▸ **REQUIRED WORK**: Search the material for the string "field" and copy each line where it occurs.

╭──

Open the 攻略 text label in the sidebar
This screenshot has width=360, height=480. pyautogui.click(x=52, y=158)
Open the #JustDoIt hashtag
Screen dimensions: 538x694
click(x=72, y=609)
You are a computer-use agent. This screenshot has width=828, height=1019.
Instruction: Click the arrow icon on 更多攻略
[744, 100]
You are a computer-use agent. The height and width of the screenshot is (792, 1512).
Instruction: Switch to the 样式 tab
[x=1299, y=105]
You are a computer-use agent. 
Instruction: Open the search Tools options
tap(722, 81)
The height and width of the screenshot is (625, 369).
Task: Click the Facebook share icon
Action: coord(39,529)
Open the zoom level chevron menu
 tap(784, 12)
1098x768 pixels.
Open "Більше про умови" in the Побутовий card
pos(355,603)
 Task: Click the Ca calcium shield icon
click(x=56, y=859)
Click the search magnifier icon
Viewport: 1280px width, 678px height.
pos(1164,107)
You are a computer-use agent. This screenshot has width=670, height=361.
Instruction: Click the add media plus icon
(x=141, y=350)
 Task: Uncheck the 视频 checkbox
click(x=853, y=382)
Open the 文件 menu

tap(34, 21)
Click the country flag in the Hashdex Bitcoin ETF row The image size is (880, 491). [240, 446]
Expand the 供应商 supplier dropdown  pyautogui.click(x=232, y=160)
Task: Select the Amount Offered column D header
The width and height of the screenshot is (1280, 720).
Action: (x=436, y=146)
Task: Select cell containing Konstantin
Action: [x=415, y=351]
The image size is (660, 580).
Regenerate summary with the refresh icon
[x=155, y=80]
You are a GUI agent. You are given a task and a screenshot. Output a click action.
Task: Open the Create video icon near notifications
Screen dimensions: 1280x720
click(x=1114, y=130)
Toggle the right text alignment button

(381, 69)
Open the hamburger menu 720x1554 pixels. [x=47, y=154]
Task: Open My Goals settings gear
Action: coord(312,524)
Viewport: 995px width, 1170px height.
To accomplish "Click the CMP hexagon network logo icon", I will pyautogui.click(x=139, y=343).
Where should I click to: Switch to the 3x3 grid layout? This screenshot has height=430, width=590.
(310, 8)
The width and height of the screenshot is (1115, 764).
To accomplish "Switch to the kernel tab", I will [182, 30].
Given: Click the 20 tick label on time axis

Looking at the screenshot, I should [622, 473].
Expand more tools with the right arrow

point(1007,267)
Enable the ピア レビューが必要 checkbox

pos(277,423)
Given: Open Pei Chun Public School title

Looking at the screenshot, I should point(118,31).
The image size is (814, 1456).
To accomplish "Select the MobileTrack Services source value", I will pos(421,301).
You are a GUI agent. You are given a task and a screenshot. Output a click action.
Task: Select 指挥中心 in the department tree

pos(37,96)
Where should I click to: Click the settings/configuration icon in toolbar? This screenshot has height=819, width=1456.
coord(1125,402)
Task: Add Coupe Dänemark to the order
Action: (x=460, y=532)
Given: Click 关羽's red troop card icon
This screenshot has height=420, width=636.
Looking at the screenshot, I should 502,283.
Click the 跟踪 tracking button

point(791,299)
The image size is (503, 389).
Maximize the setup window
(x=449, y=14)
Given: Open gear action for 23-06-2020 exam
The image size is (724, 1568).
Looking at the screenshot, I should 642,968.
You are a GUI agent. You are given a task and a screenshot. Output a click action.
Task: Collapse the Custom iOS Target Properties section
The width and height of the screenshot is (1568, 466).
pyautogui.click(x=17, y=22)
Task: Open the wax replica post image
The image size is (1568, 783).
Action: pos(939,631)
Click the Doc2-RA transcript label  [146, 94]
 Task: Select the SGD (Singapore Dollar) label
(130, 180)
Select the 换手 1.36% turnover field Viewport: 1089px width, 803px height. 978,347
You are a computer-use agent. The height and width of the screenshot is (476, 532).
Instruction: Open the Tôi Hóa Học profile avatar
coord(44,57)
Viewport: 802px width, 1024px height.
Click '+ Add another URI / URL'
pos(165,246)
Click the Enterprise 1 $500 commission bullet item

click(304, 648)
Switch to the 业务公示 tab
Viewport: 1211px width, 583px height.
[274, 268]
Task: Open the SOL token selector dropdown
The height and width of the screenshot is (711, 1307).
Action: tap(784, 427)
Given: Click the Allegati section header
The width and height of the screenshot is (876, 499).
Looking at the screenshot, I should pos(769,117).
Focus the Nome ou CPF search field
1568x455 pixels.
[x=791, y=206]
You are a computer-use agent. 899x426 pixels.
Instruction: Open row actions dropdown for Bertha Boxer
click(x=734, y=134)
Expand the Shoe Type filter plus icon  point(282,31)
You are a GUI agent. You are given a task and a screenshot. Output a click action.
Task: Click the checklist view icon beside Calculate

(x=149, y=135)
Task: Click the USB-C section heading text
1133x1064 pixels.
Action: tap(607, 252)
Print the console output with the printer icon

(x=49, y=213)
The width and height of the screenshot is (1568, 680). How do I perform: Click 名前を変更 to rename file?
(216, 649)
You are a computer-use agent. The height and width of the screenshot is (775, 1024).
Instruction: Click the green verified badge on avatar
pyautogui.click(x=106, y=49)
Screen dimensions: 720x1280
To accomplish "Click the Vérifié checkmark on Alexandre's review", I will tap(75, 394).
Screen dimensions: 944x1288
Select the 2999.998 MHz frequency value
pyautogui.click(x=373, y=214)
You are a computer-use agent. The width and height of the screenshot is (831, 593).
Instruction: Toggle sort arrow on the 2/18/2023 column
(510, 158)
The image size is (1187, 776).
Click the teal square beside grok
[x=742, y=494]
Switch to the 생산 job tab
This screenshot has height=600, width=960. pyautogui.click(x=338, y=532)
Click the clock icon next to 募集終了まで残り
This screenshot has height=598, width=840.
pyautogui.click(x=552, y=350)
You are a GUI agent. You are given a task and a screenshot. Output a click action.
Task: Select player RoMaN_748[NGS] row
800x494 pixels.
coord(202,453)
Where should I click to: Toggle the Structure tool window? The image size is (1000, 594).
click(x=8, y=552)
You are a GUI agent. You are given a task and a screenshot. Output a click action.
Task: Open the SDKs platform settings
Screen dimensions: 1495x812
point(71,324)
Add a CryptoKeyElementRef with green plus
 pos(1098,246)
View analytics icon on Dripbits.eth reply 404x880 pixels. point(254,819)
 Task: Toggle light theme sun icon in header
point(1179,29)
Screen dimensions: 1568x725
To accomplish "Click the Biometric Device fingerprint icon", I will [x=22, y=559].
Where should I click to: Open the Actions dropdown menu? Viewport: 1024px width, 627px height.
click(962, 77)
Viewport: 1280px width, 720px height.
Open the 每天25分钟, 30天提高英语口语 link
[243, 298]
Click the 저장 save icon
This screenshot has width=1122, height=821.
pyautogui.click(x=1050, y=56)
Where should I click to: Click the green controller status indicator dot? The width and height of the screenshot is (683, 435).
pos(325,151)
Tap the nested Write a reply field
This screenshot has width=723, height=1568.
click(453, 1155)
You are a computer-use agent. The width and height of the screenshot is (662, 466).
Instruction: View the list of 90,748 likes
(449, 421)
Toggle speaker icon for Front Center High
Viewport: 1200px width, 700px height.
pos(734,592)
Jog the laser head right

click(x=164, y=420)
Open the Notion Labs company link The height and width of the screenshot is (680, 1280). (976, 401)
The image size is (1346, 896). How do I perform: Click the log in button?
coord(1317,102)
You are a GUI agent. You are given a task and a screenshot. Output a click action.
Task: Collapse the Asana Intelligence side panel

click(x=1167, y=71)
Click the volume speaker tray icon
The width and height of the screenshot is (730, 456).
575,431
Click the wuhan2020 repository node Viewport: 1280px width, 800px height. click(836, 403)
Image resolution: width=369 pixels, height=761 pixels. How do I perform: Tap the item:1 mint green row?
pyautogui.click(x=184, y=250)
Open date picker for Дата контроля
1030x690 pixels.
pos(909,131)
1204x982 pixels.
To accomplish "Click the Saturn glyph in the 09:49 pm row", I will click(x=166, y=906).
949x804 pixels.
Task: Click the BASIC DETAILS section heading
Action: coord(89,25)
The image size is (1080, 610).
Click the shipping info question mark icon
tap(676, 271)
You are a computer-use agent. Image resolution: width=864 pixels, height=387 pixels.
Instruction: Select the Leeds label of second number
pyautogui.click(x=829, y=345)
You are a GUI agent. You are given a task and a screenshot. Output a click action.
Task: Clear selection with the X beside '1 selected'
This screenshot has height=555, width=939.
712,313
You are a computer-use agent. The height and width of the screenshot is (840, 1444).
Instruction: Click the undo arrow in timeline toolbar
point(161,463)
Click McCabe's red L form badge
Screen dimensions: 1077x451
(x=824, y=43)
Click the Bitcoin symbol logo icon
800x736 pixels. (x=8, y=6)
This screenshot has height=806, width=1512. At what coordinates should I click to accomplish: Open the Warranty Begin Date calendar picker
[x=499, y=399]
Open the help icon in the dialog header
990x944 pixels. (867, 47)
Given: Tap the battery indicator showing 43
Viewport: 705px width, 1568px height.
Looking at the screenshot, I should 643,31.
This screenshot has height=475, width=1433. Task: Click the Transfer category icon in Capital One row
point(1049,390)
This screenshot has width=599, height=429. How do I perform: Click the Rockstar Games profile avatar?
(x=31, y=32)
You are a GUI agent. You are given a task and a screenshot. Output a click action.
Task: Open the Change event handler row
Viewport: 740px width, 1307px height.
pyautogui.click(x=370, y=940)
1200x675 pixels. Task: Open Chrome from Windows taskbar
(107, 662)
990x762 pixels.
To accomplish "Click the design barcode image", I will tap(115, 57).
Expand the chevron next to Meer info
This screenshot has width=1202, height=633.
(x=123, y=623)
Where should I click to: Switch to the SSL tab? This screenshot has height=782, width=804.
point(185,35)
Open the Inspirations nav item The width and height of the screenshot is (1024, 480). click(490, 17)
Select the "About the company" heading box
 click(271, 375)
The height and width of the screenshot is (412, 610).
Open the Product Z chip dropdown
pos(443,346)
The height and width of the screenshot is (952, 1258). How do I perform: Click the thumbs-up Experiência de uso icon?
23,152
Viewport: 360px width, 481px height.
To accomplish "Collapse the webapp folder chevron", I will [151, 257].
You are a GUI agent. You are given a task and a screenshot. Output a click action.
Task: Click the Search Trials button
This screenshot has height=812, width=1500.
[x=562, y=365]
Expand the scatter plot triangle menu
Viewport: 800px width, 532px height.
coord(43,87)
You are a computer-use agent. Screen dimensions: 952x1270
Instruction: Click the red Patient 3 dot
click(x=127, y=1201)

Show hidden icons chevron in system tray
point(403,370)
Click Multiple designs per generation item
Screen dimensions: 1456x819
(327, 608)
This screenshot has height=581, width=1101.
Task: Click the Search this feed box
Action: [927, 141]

╰──

▸ **RESPONSE**:
Select the 换手 1.36% turnover field Viewport: 1089px width, 803px height. 978,347
Focus the Nome ou CPF search field
Tap the nested Write a reply field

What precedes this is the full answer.